Washington, DC, November 11, 2014 --  

A new turning point in Russian relations follows unintended consequences of the fall of the Berlin Wall.

When Russian troops marched west into Ukraine earlier this year, it was a real turning point in Russia's relations with the West. No longer would the state act as the weakened rump of the Soviet empire, meekly obeying Western rules imposed after the collapse of communism. The Russians annexed the prized Crimean peninsula, host of the country's Black Sea fleet, and set up a puppet regime in the Ukraine's Russian-speaking eastern provinces.

This turning point is disturbing to the West, especially compared with the last turning point -- when the Berlin Wall fell 25 years ago. Back in 1989, Soviet President Mikhail Gorbachev signaled that Moscow would stop forcing regimes into its orbit at the barrel of a gun. This signal set off a chain reaction, and every communist regime collapse in Eastern Europe within a few months. Two years later, the nations that constituted the Soviet Union itself broke free, and Moscow found itself ruling nothing but the Russian republic.

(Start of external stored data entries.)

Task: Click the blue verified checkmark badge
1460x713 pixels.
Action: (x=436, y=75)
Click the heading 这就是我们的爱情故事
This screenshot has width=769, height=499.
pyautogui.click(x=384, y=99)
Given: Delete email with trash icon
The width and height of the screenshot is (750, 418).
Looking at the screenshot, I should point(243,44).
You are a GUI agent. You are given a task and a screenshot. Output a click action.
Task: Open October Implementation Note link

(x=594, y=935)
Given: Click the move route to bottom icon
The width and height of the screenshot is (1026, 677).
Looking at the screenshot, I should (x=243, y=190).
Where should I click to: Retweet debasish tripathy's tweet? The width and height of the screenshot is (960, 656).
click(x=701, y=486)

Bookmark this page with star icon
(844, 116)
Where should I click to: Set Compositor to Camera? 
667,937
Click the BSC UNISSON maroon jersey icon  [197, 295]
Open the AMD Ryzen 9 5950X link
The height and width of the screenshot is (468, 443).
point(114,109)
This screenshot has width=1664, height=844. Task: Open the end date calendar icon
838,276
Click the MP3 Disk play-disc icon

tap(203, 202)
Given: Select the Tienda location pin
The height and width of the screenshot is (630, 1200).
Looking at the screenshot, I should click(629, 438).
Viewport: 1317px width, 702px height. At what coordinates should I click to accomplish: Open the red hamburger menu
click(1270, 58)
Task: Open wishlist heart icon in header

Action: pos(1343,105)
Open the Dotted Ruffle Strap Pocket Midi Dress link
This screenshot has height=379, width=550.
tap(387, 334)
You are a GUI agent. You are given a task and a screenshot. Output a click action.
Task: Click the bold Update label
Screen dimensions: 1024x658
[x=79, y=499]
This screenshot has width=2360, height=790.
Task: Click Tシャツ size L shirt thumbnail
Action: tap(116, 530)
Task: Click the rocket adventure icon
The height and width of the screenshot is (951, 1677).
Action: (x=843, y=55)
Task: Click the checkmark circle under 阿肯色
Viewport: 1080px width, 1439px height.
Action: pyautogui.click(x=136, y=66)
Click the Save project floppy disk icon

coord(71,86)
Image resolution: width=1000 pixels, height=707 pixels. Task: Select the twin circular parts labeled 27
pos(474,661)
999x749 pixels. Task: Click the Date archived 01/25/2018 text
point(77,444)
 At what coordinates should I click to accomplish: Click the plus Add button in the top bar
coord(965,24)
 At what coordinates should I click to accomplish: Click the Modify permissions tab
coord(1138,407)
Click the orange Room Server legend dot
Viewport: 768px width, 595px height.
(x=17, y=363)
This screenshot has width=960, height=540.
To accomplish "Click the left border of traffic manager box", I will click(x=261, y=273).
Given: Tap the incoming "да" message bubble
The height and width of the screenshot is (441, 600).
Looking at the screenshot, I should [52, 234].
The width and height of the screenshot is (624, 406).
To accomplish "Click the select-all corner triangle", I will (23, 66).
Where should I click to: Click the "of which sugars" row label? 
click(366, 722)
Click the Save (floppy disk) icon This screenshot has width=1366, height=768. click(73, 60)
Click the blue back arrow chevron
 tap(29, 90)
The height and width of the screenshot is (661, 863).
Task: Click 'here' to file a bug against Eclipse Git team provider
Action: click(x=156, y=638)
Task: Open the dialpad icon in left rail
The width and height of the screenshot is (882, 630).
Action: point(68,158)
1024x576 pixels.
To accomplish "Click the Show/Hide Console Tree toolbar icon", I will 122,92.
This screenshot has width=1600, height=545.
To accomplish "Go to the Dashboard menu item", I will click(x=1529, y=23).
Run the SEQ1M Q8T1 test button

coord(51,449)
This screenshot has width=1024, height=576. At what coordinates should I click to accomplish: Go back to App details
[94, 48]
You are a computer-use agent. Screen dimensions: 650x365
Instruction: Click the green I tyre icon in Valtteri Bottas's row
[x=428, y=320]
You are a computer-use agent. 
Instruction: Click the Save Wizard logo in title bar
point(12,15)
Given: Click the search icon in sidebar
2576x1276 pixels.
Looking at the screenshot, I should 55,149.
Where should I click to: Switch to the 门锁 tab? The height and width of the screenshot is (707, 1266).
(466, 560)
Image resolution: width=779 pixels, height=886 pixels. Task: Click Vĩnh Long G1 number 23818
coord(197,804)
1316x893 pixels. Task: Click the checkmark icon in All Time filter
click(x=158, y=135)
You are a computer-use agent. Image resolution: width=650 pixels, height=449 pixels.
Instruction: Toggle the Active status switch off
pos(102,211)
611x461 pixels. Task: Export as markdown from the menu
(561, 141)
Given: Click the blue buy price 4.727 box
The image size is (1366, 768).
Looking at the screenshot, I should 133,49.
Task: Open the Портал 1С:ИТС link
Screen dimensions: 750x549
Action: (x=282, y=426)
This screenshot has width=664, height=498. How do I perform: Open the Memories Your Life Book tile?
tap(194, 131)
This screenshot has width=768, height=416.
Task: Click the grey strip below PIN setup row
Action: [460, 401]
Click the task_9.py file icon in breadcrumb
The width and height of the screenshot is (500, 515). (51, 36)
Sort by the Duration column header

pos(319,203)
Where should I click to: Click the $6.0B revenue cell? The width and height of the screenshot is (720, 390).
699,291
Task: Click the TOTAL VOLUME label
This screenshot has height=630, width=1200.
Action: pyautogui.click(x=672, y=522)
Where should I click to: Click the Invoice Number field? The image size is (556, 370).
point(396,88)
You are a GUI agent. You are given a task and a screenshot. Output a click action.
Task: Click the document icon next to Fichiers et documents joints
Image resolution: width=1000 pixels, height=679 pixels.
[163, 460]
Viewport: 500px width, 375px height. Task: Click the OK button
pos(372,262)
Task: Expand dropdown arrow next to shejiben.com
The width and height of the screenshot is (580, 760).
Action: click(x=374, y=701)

In the West, Gorbachev is widely lauded a hero for overseeing this first turning point. He is the one who declined to use troops to stop the fall of the Berlin Wall. He is the one who refused to use violence to prop-up Moscow-friendly regimes from Poland through Bulgaria. So it was a surprise to many that the 83-year-old leader spoke in favor of Russia's new assertiveness at a ceremony commemorating the fall of the Berlin Wall.

In a speech to a Western audience in Berlin over the weekend, Gorbachev said the "collapse in trust" between the West and Russia is not just about recent events in Ukraine, but about mistakes of the 1990s, when "euphoria and triumphalism went to the heads of Western leaders," and they stopped including Russia in international solutions.1 Earlier this spring, Gorbachev said he supported Russia's annexation of Crimea.2

Could Gorbachev -- a Western hero for ending the Cold War -- be right? Should the West rethink the way it is dealing with Russia?

The answer is no. The fact that many people are surprised by Gorbachev's comments says less about his speech, and more about widespread ignorance about Gorbachev. Gorbachev is popularly viewed as a two-dimensional caricature -- the Soviet who made peace. But this perception is incredibly flawed.

In reality, Gorbachev was totally opposed to the breakup of the Soviet Union and the end of communist rule. He let Germany and Eastern Europe go their own way to avoid responsibility for their problems. But he did not feel the same way about Ukraine or the rest of the territories of the Soviet Union. Simply put, he wanted to retain Moscow's empire -- a view widely held even today by older Russians.

During the euphoric mood in Russia after the annexation of Crimea, a group of legislators sought to prosecute Gorbachev for allowing the Soviet empire's collapse.3 This anger is understandable, but misplaced. Gorbachev had no intention of breaking up the empire. In 1991, his power was eclipsed by Boris Yeltsin, then the leader of the Russian Republic, who saw dissolving the Soviet Union as a way to gain personal power and destroy the communist system once and for all. Gorbachev fought against this -- but after being subjugated by Yeltsin, he was powerless to stop it. Simply put, it was an accident of history.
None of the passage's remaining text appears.